[Laws by Plato]@TWC D-Link book
Laws

BOOK IV
5/23

And yet I observe that to your country settlers have come from Argos and Aegina and other parts of Hellas.

Tell me, then, whence do you draw your recruits in the present enterprise?
CLEINIAS: They will come from all Crete; and of other Hellenes, Peloponnesians will be most acceptable.

For, as you truly observe, there are Cretans of Argive descent; and the race of Cretans which has the highest character at the present day is the Gortynian, and this has come from Gortys in the Peloponnesus.
ATHENIAN: Cities find colonization in some respects easier if the colonists are one race, which like a swarm of bees is sent out from a single country, either when friends leave friends, owing to some pressure of population or other similar necessity, or when a portion of a state is driven by factions to emigrate.

And there have been whole cities which have taken flight when utterly conquered by a superior power in war.

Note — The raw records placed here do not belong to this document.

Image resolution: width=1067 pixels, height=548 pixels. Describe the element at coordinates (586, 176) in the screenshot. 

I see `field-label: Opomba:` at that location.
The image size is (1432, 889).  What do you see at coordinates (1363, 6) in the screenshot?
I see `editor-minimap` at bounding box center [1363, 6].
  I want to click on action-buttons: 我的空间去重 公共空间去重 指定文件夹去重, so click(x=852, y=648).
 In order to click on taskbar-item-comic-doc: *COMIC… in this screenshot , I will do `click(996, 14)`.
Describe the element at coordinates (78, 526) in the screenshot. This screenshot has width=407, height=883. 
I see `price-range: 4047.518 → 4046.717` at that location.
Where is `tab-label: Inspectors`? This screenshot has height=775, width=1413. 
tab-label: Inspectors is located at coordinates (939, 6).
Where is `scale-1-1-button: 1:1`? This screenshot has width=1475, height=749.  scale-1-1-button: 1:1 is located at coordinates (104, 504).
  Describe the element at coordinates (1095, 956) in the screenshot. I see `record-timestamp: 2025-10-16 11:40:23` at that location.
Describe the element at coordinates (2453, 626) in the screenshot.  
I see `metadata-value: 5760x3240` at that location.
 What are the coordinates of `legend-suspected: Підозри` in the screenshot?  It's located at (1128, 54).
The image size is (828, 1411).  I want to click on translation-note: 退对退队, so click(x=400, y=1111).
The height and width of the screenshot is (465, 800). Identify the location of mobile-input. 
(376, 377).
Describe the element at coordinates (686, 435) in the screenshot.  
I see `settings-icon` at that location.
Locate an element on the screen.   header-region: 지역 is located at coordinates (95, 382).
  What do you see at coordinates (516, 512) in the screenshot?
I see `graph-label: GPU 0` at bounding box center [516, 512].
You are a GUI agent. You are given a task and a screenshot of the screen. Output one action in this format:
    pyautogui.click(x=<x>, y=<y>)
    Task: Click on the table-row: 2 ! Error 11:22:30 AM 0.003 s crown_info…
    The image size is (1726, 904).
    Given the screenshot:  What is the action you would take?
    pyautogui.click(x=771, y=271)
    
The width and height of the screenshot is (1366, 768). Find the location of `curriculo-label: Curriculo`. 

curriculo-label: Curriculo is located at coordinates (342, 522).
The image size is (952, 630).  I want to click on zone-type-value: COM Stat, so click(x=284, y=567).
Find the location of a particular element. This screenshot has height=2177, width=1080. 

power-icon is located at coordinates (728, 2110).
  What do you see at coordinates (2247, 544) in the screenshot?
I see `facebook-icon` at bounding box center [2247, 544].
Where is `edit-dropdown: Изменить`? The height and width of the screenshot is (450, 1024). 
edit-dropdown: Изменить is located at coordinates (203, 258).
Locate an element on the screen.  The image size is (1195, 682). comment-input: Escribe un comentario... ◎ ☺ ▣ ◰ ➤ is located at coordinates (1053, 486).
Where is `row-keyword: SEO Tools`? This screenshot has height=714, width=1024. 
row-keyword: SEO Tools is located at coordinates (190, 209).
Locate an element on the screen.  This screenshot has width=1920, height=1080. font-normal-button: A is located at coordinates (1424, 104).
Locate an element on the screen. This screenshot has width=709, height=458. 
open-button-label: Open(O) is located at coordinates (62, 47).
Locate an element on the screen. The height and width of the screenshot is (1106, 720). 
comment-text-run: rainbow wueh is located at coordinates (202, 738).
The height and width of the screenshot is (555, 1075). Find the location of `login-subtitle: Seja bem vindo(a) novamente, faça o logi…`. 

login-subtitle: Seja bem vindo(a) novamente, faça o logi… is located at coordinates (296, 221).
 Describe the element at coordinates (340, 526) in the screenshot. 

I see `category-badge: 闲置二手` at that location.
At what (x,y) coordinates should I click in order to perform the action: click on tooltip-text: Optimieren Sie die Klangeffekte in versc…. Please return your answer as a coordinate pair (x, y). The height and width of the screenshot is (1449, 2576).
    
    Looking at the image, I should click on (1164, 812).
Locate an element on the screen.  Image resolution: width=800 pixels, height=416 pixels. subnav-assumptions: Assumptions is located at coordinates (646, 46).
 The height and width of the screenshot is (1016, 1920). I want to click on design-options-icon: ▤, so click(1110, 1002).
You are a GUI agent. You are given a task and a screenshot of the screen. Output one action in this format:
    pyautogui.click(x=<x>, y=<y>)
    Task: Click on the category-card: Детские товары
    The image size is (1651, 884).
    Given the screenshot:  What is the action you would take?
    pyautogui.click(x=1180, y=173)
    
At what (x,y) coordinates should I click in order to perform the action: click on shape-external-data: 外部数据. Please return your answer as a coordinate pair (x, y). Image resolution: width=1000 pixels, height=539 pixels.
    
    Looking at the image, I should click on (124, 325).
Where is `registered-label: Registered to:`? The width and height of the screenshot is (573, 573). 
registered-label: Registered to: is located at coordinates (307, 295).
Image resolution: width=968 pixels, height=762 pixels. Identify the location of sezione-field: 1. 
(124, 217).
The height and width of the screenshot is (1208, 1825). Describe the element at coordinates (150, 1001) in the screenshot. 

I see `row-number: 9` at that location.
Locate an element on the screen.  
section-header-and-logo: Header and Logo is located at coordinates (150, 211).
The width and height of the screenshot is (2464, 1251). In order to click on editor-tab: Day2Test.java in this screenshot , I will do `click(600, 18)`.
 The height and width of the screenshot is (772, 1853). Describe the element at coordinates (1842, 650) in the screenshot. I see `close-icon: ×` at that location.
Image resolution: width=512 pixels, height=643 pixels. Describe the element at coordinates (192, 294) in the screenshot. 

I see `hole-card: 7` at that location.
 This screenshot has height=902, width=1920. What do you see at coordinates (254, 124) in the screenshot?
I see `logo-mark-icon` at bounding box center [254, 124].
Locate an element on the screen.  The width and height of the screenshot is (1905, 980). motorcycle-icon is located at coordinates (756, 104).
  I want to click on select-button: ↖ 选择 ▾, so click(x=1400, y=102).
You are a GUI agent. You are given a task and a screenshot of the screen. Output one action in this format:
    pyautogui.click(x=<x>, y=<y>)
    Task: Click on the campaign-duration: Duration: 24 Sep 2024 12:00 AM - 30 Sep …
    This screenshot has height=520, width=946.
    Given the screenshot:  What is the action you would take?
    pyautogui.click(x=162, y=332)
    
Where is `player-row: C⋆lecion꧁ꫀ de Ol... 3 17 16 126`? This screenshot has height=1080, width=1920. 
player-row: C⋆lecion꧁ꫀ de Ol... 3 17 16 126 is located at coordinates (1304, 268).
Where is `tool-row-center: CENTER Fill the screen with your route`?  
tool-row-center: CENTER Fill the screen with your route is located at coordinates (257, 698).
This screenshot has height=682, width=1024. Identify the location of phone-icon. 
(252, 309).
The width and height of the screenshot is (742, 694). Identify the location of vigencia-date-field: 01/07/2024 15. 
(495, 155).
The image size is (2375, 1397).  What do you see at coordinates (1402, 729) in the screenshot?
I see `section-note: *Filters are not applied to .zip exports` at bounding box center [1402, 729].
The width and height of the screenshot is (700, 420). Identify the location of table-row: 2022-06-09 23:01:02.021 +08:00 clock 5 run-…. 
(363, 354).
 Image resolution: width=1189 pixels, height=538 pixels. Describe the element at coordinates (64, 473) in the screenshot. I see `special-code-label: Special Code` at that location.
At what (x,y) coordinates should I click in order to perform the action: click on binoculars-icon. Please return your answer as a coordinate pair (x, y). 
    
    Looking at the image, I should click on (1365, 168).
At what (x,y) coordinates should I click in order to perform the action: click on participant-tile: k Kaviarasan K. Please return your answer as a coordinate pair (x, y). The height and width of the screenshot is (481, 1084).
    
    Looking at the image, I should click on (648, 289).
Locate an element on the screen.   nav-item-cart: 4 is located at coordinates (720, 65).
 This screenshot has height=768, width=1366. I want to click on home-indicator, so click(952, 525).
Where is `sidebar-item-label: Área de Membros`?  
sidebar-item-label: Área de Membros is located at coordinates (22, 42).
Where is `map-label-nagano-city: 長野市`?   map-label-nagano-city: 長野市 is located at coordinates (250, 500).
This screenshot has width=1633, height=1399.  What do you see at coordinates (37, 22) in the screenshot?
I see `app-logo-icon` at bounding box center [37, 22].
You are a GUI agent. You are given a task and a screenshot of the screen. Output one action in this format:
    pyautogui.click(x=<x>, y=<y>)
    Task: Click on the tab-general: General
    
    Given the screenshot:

This, however, which is in one way an advantage to the colonist or legislator, in another point of view creates a difficulty.
There is an element of friendship in the community of race, and language, and laws, and in common temples and rites of worship; but colonies which are of this homogeneous sort are apt to kick against any laws or any form of constitution differing from that which they had at home; and although the badness of their own laws may have been the cause of the factions which prevailed among them, yet from the force of habit they would fain preserve the very customs which were their ruin, and the leader of the colony, who is their legislator, finds them troublesome and rebellious.